Wave goodbye to 'take-or-pay' R-LNG contracts

Vol 15, PW 22 (17 May 12) Midstream & Downstream

Increased competition among India’s R-LNG suppliers is benefitting gas customers who are finally in a position to dictate terms.

PETROWATCH learns most major R-LNG customers in India are today refusing to sign Gas Sales and Purchase Agreements (GSPAs) if these include outdated ‘take or pay’ clauses. “India’s LNG market is evolving,” says a GSPC source.

“A couple of years ago a GSPA without a ‘take or pay’ clause was unheard of but now it’s a growing trend. If we don’t agree to remove ‘take or pay’ then customers switch to a supplier who will.
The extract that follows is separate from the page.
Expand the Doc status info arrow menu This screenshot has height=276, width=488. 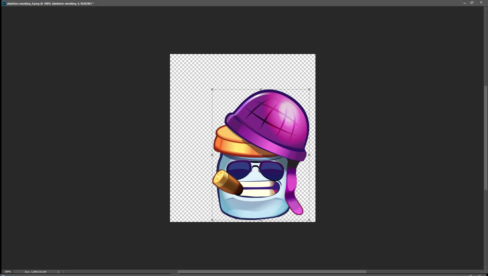[x=59, y=272]
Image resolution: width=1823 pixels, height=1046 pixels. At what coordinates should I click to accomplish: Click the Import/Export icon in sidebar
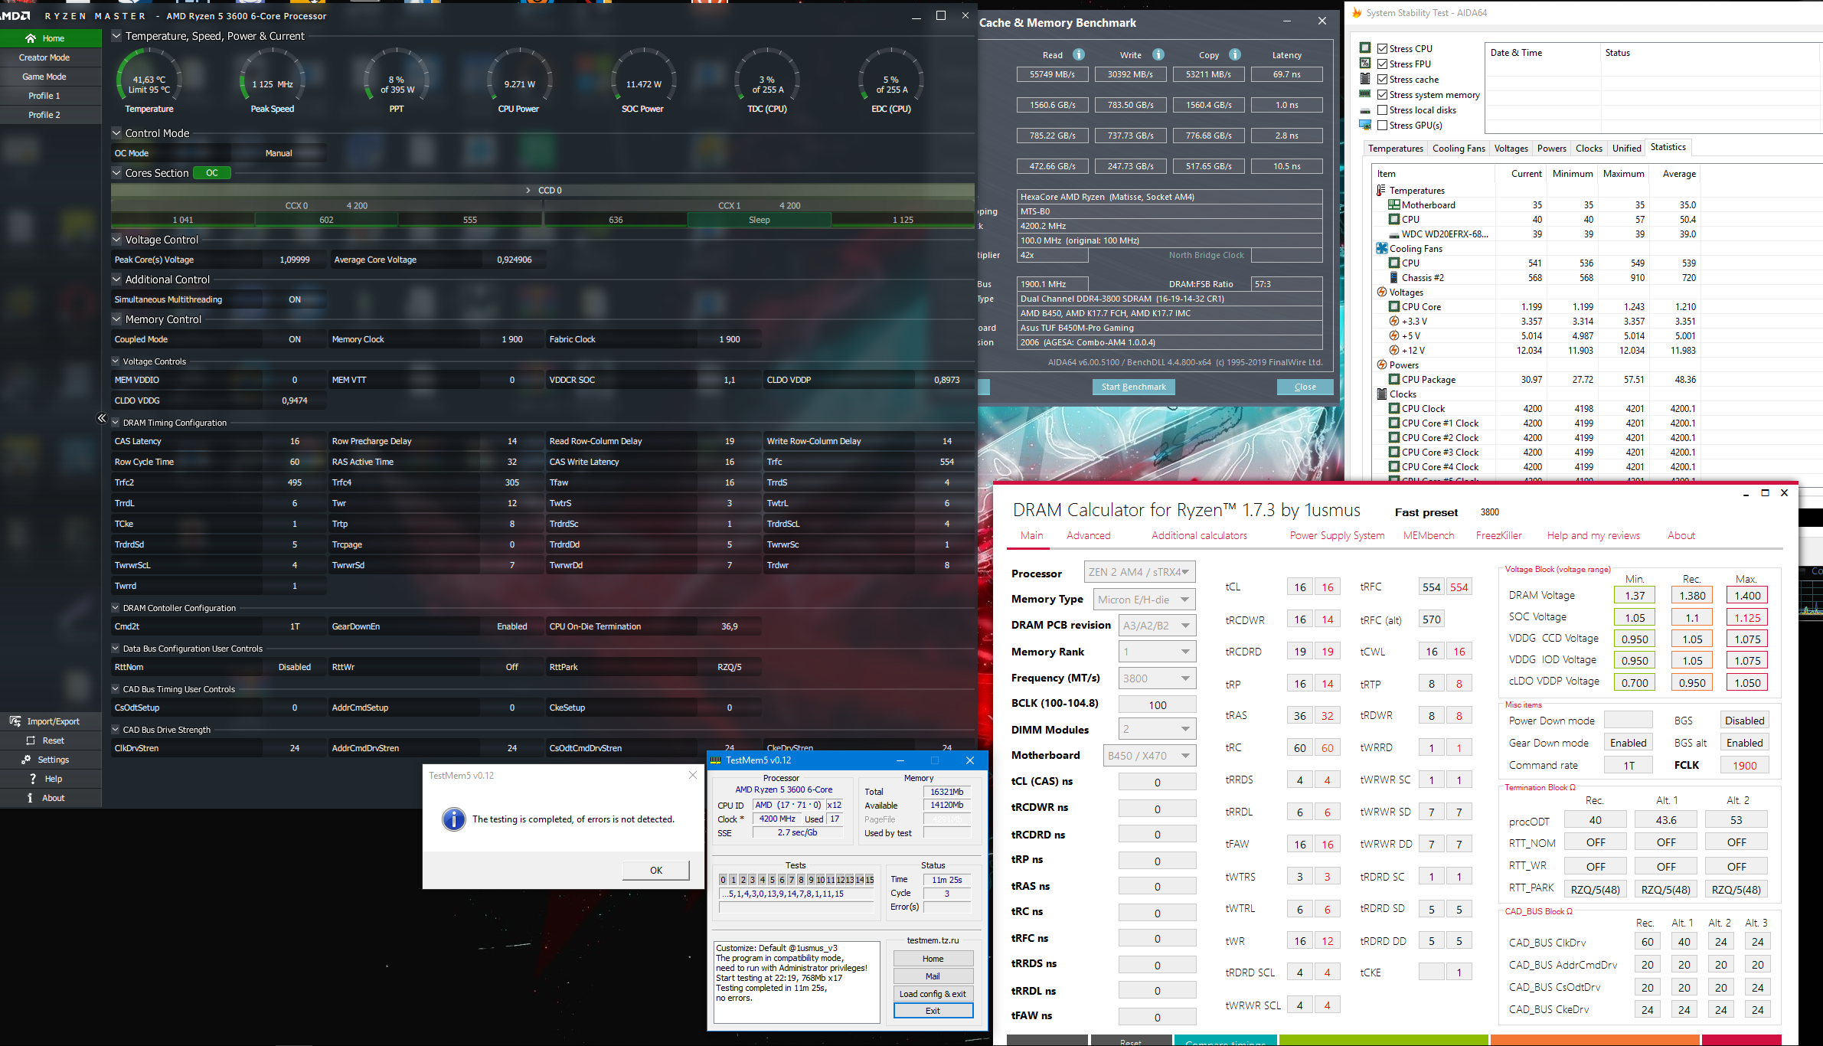click(x=15, y=721)
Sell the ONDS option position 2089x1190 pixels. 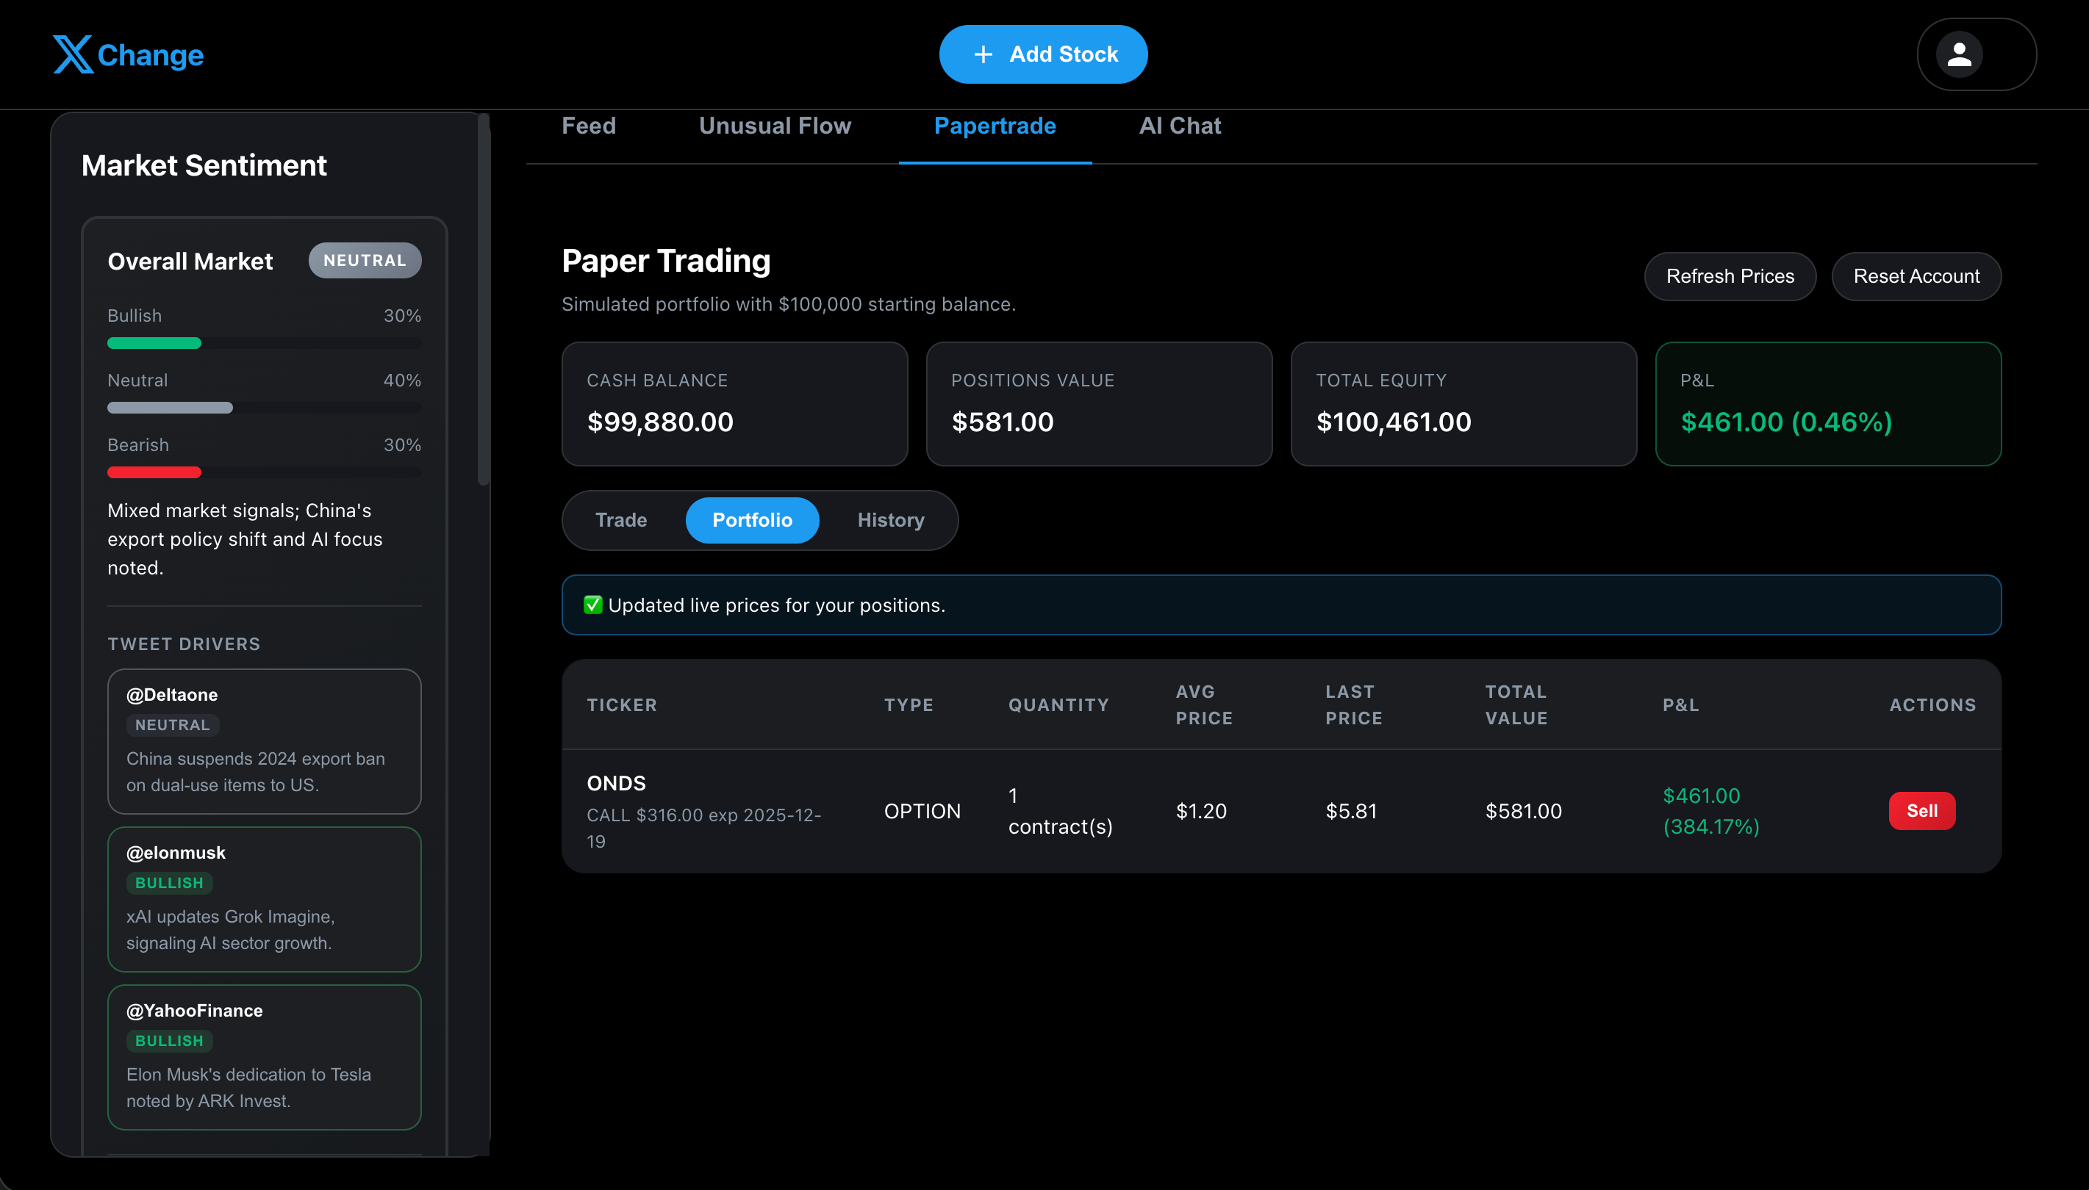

” This means LNG suppliers no longer have the power to penalise customers who fail to draw at least 80% of their Daily Contracted Quantity (DCQ) of gas. Take GSPC, which was forced to swallow a staggering loss of Rs502.19cr ($93.55m) between March 2010 and March 2012, as it could not enforce ‘take or pay’ penalties on four major customers: Torrent Power, which took R-LNG at its 1147.5-MW Sugen gas-fired power station and its 100-MW Vatva station in Ahmedabad; Essar’s 500-MW Bhander station at Hazira; and gas-based stations run by Gujarat government-owned companies Gujarat Industries Power Company and Gujarat State Electricity Corporation.

GAIL, Indian Oil, and Bharat Petroleum have also been forced to do away with ‘take or pay’ clauses in contracts for R-LNG from the 10m t/y Dahej LNG terminal. Recent gas purchase tenders issued by state-owned power producer NTPC and state-owned fertiliser manufacturer IFFCO stipulate they will not entertain ‘take or pay’ penalties.

“From a seller’s market it’s moving to a buyer’s market,” adds an industry source. If customers don’t draw their minimum DCQs, he adds, “Suppliers must grin and bear it.